§ Texto de apoio
A filosofia de Mahatma Gandhi é geralmente conhecida por gandhismo e os seus esforços, continuados durante toda a sua vida, mostram considerável semelhança aos de A. Neto. Gandhi abandonou completamente a sua identidade de pertença a uma elite, tornando-se um representante do povo que era oprimido económica, social e politicamente. Como se sabe, Gandhi adoptou a forma de vestir dos indianos mais pobres, pelo que Winston Churchill, primeiro- ministro britânico, o ridicularizou publicamente chamando-o de “Faquir Nu da Índia”. A sua dieta diária mostrava um método ascético. O povo em geral deveria participar activamente. Acreditava que com tal luta o povo em geral participaria activamente. A unidade do povo com propósitos comuns deveria combinar- se e t oda a Í ndia respondeu ao seu apelo. Tanto Neto como Gandhi acreditavam na participação massiva do povo na luta contra o colonialismo.
Um tal movimento pacífico de massas foi único no mundo moderno, como por exemplo a Marcha do Sal.
Na sua infinita sede de lucro, o Governo britânico impôs aos indianos o pagamento do imposto do sal. Gandhi solicitou ao Governo britânico a suspensão desse imposto. Como esta negociação pacífica não resultara, Gandhi faz um apelo massivo aos indianos para participarem na marcha do sal. Seleccionou Dandy, uma aldeia pequena e pobre à beira-mar, cuja população dependia unicamente do trabalho árduo nas salinas. Sob a liderança de Gandhi uma imensa multidão se juntou à marcha.
Por esta razão, esta marcha ficou conhecida por Marcha de Dandy. Gandhi num gesto simbólico levou à boca uma pedra de sal. Publicamente Gandhi desafiou a lei do imposto sobre o sal, pelo que toda a população, seguindo o seu exemplo, carregou uma porção de sal para suas casas. Com esta atitude em massa, o governo britânico percebeu que era impossível o seu controle através de balas. Os ingleses estremeceram e há registo de que, confidencialmente, Gandhi informou o Governo britânico em Londres que a sua lei na Índia chegara ao fim. É pertinente sublinhar que o título da obra poética “Sagrada Esperança” acentua a importância do tema da esperança ou certeza. Deste modo, Neto enfatiza a importância da esperança que tem na habilidade do colonizado de se libertar do colonizador (pág. 57).
É costume dizer-se que os povos se revoltam por desespero ou por esperança. Sob a sempre optimista liderança de Gandhi o povo da Índia revoltou-se pacificamente, não em desespero mas com esperança de uma liberdade completa. Embora Neto fosse um intelectual “assimilado”, nunca fez qualquer tipo de apologia da administração colonial. Libertou-se com êxito, recusando ser hipnotizado pelos benefícios que podia retirar da administração colonial. Virou as costas ao sistema e colocou toda a sua energia à disposição dos oprimidos. Em nenhuma parte a sua posição a respeito dos oprimidos foi tão claramente definida como o é em “Quem é o inimigo? Qual é o nosso objectivo?” (pág. 95).

§ Itens apresentados

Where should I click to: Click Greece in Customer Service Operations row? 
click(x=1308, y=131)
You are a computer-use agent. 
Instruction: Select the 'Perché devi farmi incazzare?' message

* * *

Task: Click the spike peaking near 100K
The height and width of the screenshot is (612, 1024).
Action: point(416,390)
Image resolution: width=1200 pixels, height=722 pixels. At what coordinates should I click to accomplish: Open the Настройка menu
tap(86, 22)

* * *

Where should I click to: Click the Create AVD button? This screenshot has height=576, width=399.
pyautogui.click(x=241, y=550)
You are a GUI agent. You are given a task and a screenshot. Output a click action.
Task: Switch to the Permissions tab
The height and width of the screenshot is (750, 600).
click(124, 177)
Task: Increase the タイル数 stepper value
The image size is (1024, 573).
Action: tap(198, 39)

§ Tarefas propostas
a: Indique se cada afirmação está de acordo com o texto sobre Gandhi e Neto, respondendo sim ou não e citando as palavras do texto que o comprovam:
(i) Winston Churchill troçou publicamente de Gandhi, dando-lhe uma alcunha.
(ii) A aldeia escolhida por Gandhi para a marcha era próspera.
(iii) O povo da Índia revoltou-se em desespero.
b: Com base no texto sobre Gandhi e Neto, responda às perguntas:
(i) Que imposto o Governo britânico impôs aos indianos?
(ii) Que gesto simbólico fez Gandhi durante a marcha?
(iii) Qual é o título da obra poética de Neto referida no texto?
c: Retome o texto sobre Gandhi e Neto a partir do ponto em que termina.

§ Respostas por item
a:
(i) Sim: «o ridicularizou publicamente chamando-o de “Faquir Nu da Índia”».
(ii) Não: «Seleccionou Dandy, uma aldeia pequena e pobre à beira-mar».
(iii) Não: «não em desespero mas com esperança de uma liberdade completa».

b:
(i) O imposto do sal.
(ii) Levou à boca uma pedra de sal.
(iii) “Sagrada Esperança”.

c:
No poema “A Voz Igual”: “Do caos para o reinício do mundo / Para o começo progressivo da vida / E entrar no concerto harmonioso do universal / Digno e livre / Povo independente com voz igual / A partir deste amanhecer vital sobre a nossa esperança.”
No poema anteriormente referido e no poema “A Luta”, Neto defende que os angolanos devem, em primeiro lugar, libertar-se, através da violência revolucionária, da opressão colonial e só depois se juntarem à humanidade e em igualdade de circunstâncias (pág. 101).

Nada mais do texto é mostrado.